The initial velocity of the softball is 14.711 meters per second.

Explanation:

This is a case of an object which experiments a free fall, that is, an uniform accelerated motion due to gravity and in which effects from air friction and Earth's rotation can be neglected.

From statement we must understand that the student threw the softball upwards and it is caught at original position 3.56 seconds later. Initial and final heights, time and gravitational acceleration are known and initial speed is unknown.
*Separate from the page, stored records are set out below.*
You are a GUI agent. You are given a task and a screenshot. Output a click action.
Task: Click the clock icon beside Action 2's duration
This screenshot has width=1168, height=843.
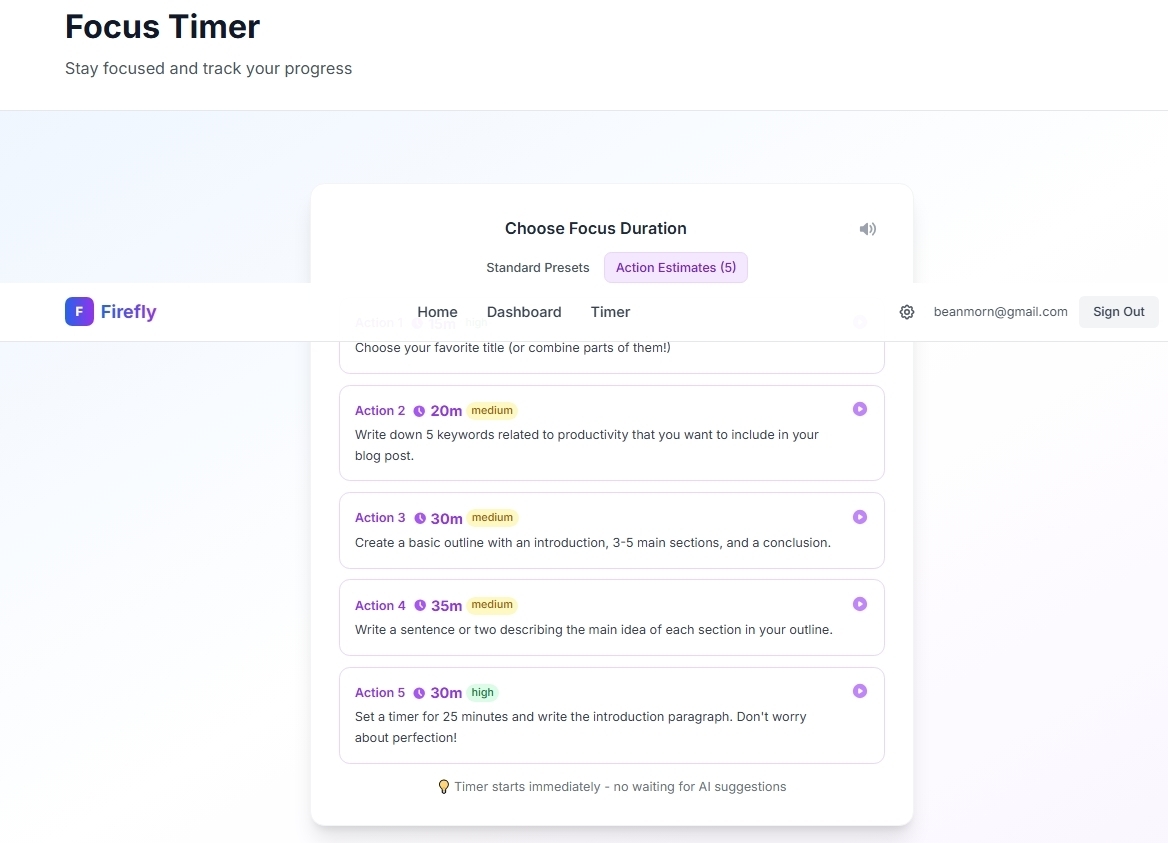pos(417,410)
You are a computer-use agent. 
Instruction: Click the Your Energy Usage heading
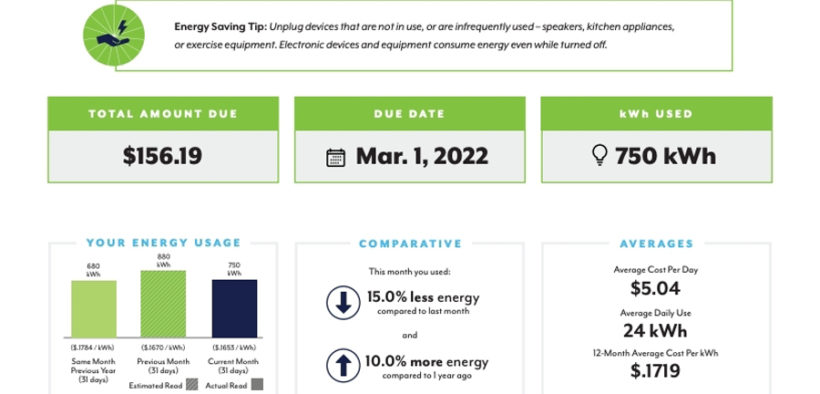[x=164, y=243]
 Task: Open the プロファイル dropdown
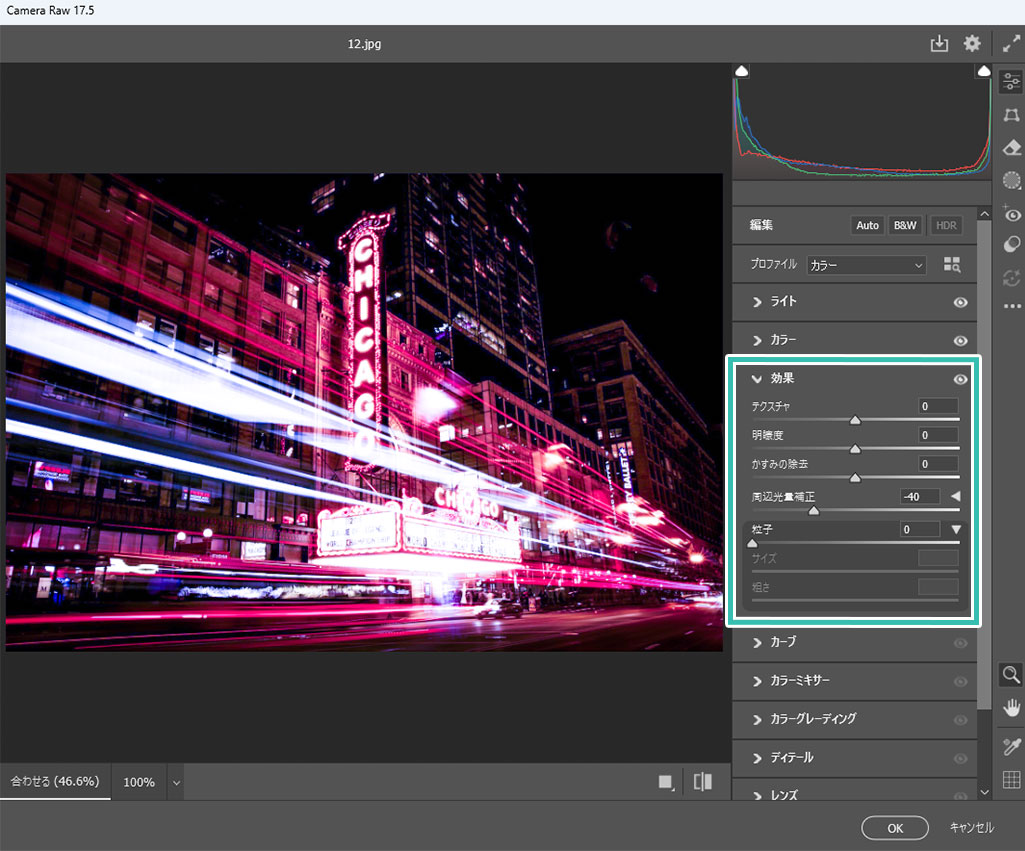(x=866, y=265)
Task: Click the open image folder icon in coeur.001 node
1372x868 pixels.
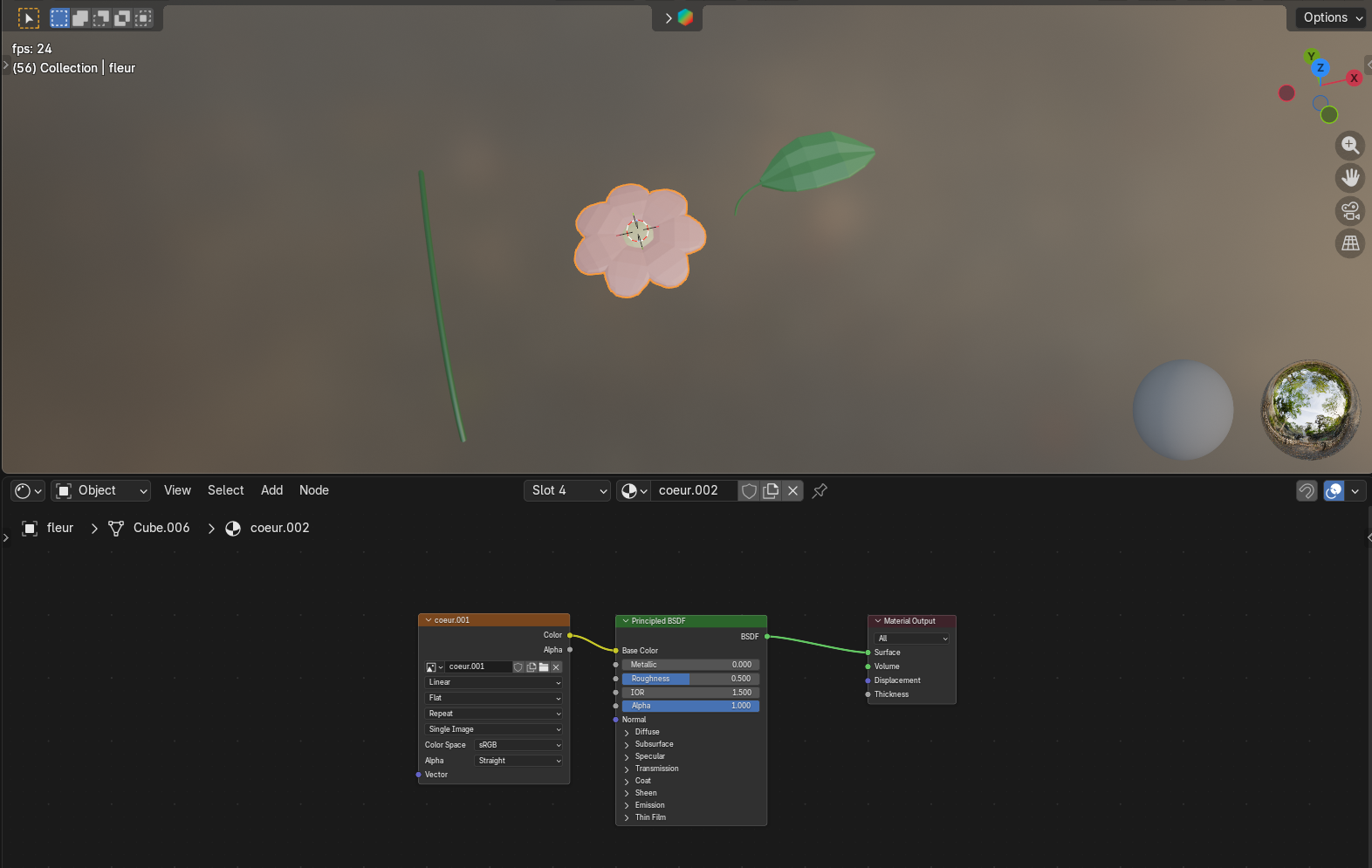Action: coord(544,667)
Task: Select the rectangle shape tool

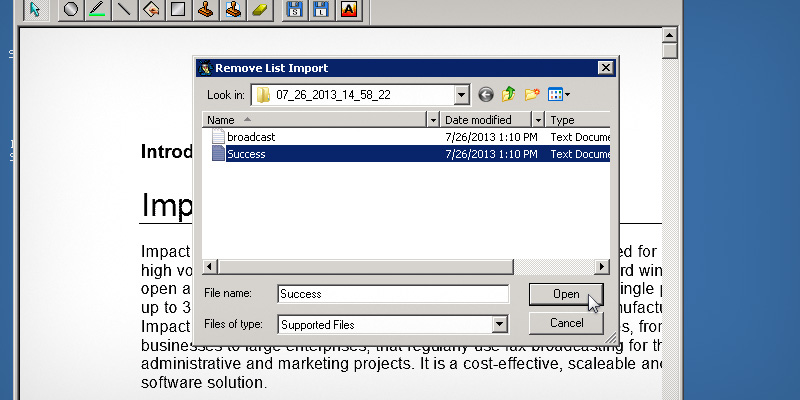Action: pyautogui.click(x=177, y=10)
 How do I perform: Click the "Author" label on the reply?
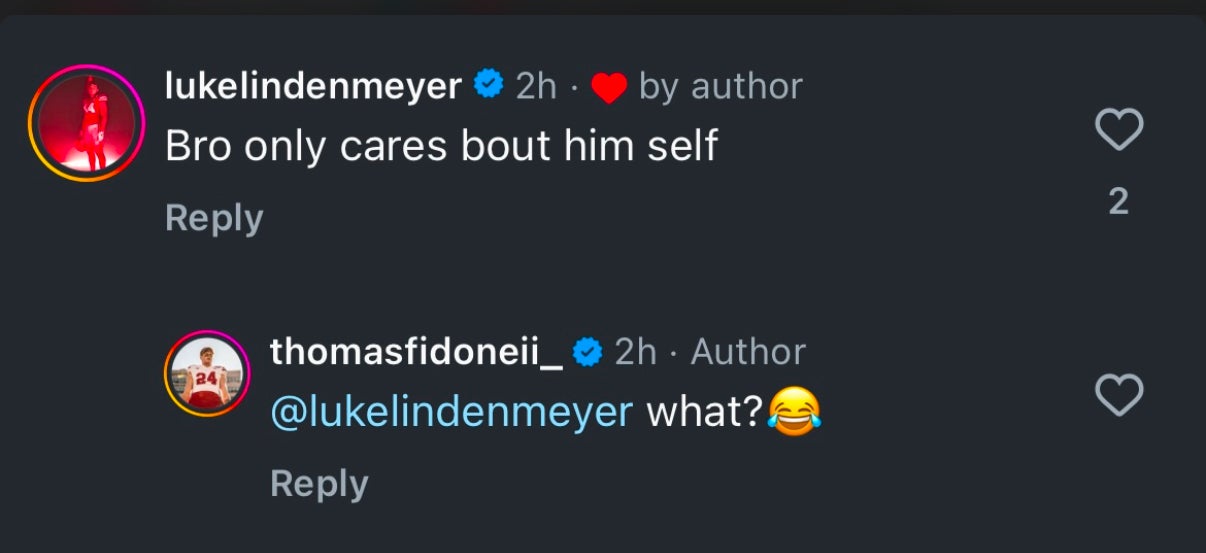pos(748,352)
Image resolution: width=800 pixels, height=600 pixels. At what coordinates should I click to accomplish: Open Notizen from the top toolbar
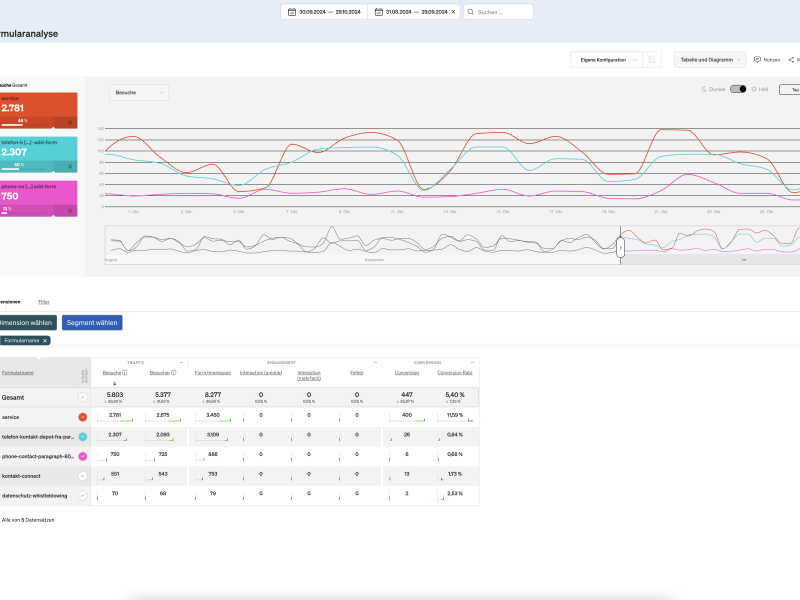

The following equation of motion is used:

y = y_{o} + v_{o}\cdot t + \frac{1}{2}\cdot g \cdot t^{2} (Eq. 1)

Where:

y_{o} - Initial height of the softball, measured in meters.

y - Final height of the softball, measured in meters.

v_{o} - Initial velocity of the softball, measured in meters per second.

t - Time, measured in seconds.

g - Gravitational acceleration, measured in meters per square second.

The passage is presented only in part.